> **WHAT IS NEEDED**
Locate the line containing "This screenshot has" in the data below. Reproduce it and every following line up to the end, exactly as given.

+++ SUPPLIED MATERIAL +++

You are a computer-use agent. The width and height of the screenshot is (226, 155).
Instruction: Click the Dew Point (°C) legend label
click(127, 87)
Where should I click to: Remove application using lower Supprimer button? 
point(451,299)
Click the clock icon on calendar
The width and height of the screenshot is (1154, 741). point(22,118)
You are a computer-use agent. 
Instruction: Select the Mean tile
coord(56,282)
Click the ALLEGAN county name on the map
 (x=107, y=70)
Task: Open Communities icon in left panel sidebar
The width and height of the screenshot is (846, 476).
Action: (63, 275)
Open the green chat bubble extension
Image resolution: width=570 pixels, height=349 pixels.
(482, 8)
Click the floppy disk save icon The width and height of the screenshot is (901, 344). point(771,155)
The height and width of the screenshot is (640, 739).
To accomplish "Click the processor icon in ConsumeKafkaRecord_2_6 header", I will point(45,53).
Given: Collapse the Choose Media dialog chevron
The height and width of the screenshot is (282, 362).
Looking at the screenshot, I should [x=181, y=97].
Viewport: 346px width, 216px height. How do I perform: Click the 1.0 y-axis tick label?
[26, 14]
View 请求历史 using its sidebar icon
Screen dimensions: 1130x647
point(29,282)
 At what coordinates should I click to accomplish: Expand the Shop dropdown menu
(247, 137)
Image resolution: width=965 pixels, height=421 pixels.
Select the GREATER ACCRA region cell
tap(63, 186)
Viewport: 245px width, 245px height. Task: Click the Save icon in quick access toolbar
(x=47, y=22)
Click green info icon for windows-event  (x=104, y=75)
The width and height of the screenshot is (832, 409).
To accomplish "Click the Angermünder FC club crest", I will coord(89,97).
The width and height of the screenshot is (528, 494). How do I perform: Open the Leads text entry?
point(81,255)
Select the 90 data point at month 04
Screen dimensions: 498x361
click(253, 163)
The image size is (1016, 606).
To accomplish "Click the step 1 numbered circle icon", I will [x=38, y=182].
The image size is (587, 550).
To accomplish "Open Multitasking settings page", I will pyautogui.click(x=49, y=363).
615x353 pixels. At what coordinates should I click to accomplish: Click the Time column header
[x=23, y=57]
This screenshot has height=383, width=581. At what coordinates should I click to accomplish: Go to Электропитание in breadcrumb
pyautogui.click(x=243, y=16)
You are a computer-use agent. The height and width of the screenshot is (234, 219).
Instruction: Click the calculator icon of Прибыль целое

+++

> **EXPECTED OUTPUT**
This screenshot has height=383, width=581. At what coordinates should I click to accomplish: Go to Электропитание in breadcrumb
pyautogui.click(x=243, y=16)
You are a computer-use agent. The height and width of the screenshot is (234, 219).
Instruction: Click the calculator icon of Прибыль целое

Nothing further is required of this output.